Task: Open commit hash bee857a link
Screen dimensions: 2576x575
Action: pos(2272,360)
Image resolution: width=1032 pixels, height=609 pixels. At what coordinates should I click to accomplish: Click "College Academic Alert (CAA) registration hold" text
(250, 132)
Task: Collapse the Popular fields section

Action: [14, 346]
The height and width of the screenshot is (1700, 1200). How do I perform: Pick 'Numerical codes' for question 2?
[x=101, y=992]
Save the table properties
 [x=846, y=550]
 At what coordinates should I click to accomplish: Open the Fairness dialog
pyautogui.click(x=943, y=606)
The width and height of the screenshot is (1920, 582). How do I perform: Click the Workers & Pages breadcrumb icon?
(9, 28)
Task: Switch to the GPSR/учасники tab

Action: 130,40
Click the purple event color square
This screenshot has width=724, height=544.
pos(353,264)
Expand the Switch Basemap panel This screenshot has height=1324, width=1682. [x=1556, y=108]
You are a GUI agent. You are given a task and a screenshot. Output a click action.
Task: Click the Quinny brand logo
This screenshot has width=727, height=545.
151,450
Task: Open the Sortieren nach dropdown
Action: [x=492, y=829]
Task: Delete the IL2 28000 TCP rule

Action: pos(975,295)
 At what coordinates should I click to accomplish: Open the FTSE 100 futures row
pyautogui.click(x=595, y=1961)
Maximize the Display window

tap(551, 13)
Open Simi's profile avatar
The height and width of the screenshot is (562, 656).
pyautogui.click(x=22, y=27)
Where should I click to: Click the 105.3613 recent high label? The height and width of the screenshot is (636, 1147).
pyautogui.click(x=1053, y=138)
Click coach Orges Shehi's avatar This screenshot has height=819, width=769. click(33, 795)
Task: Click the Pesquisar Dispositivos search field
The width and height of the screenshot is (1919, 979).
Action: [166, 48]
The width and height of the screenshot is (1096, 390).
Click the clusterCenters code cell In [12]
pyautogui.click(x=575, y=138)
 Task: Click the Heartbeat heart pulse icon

___

*Exercise details*
Each of the records is to be written out again exactly.

*Written answer*
Task: Open commit hash bee857a link
Screen dimensions: 2576x575
Action: pos(2272,360)
Image resolution: width=1032 pixels, height=609 pixels. At what coordinates should I click to accomplish: Click "College Academic Alert (CAA) registration hold" text
(250, 132)
Task: Collapse the Popular fields section

Action: [14, 346]
The height and width of the screenshot is (1700, 1200). How do I perform: Pick 'Numerical codes' for question 2?
[x=101, y=992]
Save the table properties
 [x=846, y=550]
 At what coordinates should I click to accomplish: Open the Fairness dialog
pyautogui.click(x=943, y=606)
The width and height of the screenshot is (1920, 582). How do I perform: Click the Workers & Pages breadcrumb icon?
(9, 28)
Task: Switch to the GPSR/учасники tab

Action: 130,40
Click the purple event color square
This screenshot has width=724, height=544.
pos(353,264)
Expand the Switch Basemap panel This screenshot has height=1324, width=1682. [x=1556, y=108]
You are a GUI agent. You are given a task and a screenshot. Output a click action.
Task: Click the Quinny brand logo
This screenshot has width=727, height=545.
151,450
Task: Open the Sortieren nach dropdown
Action: [x=492, y=829]
Task: Delete the IL2 28000 TCP rule

Action: pos(975,295)
 At what coordinates should I click to accomplish: Open the FTSE 100 futures row
pyautogui.click(x=595, y=1961)
Maximize the Display window

tap(551, 13)
Open Simi's profile avatar
The height and width of the screenshot is (562, 656).
pyautogui.click(x=22, y=27)
Where should I click to: Click the 105.3613 recent high label? The height and width of the screenshot is (636, 1147).
pyautogui.click(x=1053, y=138)
Click coach Orges Shehi's avatar This screenshot has height=819, width=769. click(33, 795)
Task: Click the Pesquisar Dispositivos search field
The width and height of the screenshot is (1919, 979).
Action: [166, 48]
The width and height of the screenshot is (1096, 390).
Click the clusterCenters code cell In [12]
pyautogui.click(x=575, y=138)
 Task: Click the Heartbeat heart pulse icon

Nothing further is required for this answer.